Walmart blasts CVS drug middleman role, ends business relationship
Published by The Columbus Dispatch
Walmart declared war on CVS when it blasted the pharmacy giant Tuesday and announced it will stop doing most business with CVS’s pharmacy benefit manager.
Walmart said that effective April 30, it will end all interaction with CVS Caremark except its Medicare Part D plans. Walmart’s Sam’s Club stores also remain in the CVS Caremark network, CVS said in a statement.
In its statement, Walmart said CVS Caremark is sapping value from Walmart customers and steering customers to pharmacies of CVS’s choosing — presumably CVS’s own.
“We are committed to offering our customers accessible and affordable health care, and an important way we do that is to make sure our partners are working with us in good faith to establish fair and equitable terms, so we can pass savings to our customers through everyday low prices,” the Walmart statement said.
“We are committed to providing value to our customers across our business, including our pharmacy, but we don’t want to give that value to the middle man. This issue underscores the problems that can arise when a PBM can exert their unregulated power to direct members on where to fill their scripts, disrupting patients’ health care. Walmart is standing up to CVS’s behaviors that are putting pressure on pharmacies and disrupting patient care.”
CVS spokesman Michael DeAngelis said Walmart was demanding that CVS Caremark pay too much for the prescriptions Walmart filled.
“At a time when everyone is working hard to find ways to reduce health care costs, Walmart’s requested rates would ultimately result in higher costs for our clients and consumers,” DeAngelis said in an email. “The decision to leave the CVS Caremark commercial and managed Medicaid retail pharmacy networks was Walmart’s, and Walmart’s alone. We’ve requested that Walmart ease the transition for affected members by continuing to fill prescriptions as an in-network participating pharmacy through April 30.”
The news comes at a difficult time for CVS, which is trying to convince a federal judge that a merger with insurance giant Aetna won’t put the company in a position to engage in anti-competitive practices.
As a pharmacy benefit manager, CVS Caremark represents health plans, negotiating rebates with drug manufacturers and reimbursing retail pharmacies for the drugs they dispense. But many have questioned how CVS could fairly control reimbursements to retail pharmacies with whom CVS is in direct competition as the nation’s No. 1 pharmacy retailer.
For the past year, The Dispatch has documented Ohio independent pharmacists’ complaints that CVS cut reimbursements below their costs and then sent letters offering to buy their pharmacies. The paper also has reported that CVS Caremark and other PBMs have disrupted care for cancer patients by forcing them out of their clinics’ pharmacies to get their expensive cancer drugs from the PBMs’ own mail-order outlets.
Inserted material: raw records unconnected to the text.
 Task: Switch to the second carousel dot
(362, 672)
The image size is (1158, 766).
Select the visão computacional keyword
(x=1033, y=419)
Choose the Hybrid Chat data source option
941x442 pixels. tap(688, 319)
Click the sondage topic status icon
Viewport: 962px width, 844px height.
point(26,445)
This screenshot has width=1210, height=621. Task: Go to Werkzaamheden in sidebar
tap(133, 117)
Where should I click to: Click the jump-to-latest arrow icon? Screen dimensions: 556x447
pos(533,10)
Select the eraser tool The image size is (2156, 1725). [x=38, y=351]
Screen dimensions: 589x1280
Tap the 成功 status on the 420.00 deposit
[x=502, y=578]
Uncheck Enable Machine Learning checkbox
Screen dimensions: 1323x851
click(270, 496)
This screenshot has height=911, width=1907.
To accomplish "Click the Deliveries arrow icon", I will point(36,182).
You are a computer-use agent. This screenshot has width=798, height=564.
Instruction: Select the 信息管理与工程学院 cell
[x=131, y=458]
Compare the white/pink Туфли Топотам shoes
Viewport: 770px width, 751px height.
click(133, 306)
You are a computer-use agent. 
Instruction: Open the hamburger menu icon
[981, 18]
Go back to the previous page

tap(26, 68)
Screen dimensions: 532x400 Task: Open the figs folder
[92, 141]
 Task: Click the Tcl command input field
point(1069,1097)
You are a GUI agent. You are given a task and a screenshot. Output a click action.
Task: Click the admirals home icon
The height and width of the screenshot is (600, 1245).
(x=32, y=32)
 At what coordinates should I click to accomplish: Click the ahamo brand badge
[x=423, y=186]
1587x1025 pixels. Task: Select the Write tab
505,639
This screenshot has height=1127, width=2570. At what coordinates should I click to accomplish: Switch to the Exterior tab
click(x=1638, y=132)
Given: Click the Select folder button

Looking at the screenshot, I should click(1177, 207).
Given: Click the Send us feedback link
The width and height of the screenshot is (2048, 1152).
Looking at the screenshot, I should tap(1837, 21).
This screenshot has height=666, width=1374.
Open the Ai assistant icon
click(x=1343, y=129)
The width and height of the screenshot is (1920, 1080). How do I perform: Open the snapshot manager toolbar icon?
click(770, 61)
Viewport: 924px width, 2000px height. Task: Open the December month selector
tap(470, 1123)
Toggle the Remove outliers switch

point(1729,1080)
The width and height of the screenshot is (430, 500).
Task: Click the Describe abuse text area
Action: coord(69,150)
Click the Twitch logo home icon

In addition, The Dispatch has reported how the Ohio Department of Health requires people who receive federal assistance to get their HIV drugs from CVS even though CVS in 2017 potentially exposed the HIV-positive status of thousands in a mailing.
“We have said from the start that Ohio’s PBM problem goes well beyond reimbursement struggles for independent pharmacies — this issue is impacting all pharmacies, large and small,” said Antonio Ciaccia of the Ohio Pharmacists Association. “With hundreds of pharmacy closures, and most recently, CVS’s cannibalization of Ritzman Pharmacies, it is easy to see that CVS is driving Ohio’s pharmacy marketplace off a cliff … I think it’s safe to say that Walmart has seen enough and is unwilling to be a part of CVS’s pricing arbitrage that is costing Ohioans millions.”
CVS recently bought 20 Ritzman drugstores in northeast Ohio. It is closing 17 and reopening at least two of the remaining three as CVS stores.
In a corporate statement, CVS downplayed the loss of most of Walmart’s business, saying “less than 5 percent of affected CVS Caremark members use Walmart exclusively to fill their prescriptions.” However, that 5 percent represents 4.65 million people, given that CVS said Caremark covers 93 million people.
DeAngelis said that people represented by CVS Caremark who now get their medicine at Walmart shouldn’t have trouble finding a new pharmacy.
“We expect that prescriptions previously filled at Walmart will move to a number of different pharmacies in our network, including nearby independently-owned, community-based pharmacies, other local pharmacies in grocery stores and mass merchants, as well as regional and national chains,” he said. “Even without Walmart, there are more than 63,000 pharmacies that will remain in our national network. And in Ohio, more than 2,200 pharmacies remain in our network, including more than 720 independent pharmacies. The bottom line is that members will continue to have choice based on their plan design.”